Ohio same-sex ban goes before high court

WASHINGTON, D.C. – For them, it was a fight that began on a tarmac in Baltimore, when Cincinnati resident Jim Obergefell said “I do” to the man he had loved for 20 years.

READ MORE: In the Columbus Dispatch

It’s a fight that on Tuesday will see the U.S. Supreme Court consider whether states have the right to prohibit same-sex marriage. The cases to come before the court are from Ohio, Kentucky, Michigan, and Tennessee, where marriage bans have been upheld by the federal appeals court in Cincinnati.

“It hasn’t quite hit me that my personal life, John’s and my marriage, the fight we started at a very personal level is going to affect millions of people,” Obergefell said this month. “And the fact that it’s going to have an effect coast to coast — that is slowly but surely sinking in.”

Two years ago, Obergefell and his husband, John Arthur, filed a lawsuit challenging Ohio’s ban on same-sex marriage, months before Arthur died of Lou Gehrig’s disease.

On Tuesday, Obergefell, still a grieving widower, will be the named plaintiff in the cluster of six cases.
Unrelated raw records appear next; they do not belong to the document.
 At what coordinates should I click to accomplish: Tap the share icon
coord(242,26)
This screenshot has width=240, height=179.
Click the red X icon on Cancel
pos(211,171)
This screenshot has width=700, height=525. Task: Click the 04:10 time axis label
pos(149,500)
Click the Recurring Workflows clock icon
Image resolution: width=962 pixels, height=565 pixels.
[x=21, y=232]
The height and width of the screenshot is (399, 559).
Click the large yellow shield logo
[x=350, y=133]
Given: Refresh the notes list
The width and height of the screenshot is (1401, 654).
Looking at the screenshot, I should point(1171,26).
At issue is whether the Equal Protection Clause of the 14th Amendment requires states to recognize same-sex marriages performed in their own states or in other states.

By scheduling three hours for arguments instead of the customary one hour, the justices are signaling the importance of the cases. Should the justices strike down the Ohio ban, they would bring to an end a legal dispute that once starkly divided Americans.
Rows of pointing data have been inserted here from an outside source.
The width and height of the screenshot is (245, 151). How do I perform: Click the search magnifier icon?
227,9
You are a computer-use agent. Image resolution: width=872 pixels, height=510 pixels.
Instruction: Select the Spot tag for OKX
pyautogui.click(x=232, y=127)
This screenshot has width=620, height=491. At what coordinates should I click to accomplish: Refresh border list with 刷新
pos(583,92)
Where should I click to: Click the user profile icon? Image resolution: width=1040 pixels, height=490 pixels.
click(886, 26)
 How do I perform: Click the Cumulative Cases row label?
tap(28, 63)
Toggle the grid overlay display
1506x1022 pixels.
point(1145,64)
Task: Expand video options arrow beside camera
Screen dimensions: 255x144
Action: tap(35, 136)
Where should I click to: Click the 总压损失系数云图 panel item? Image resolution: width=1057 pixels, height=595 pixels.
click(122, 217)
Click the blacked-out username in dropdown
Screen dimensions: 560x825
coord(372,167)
Just two years ago in United States v. Windsor, the court invalidated a 1996 federal law defining marriage as between a man and a woman. Although the justices have never ruled on whether states could ban same-sex marriage, a growing number of legal experts say that it would be difficult for the justices to uphold Ohio’s ban after they struck down the federal law.

“There is a very powerful argument to be made that Windsor is the crossing of the Rubicon on marriage recognition,” said Marc Spindelman, a law professor at Ohio State University.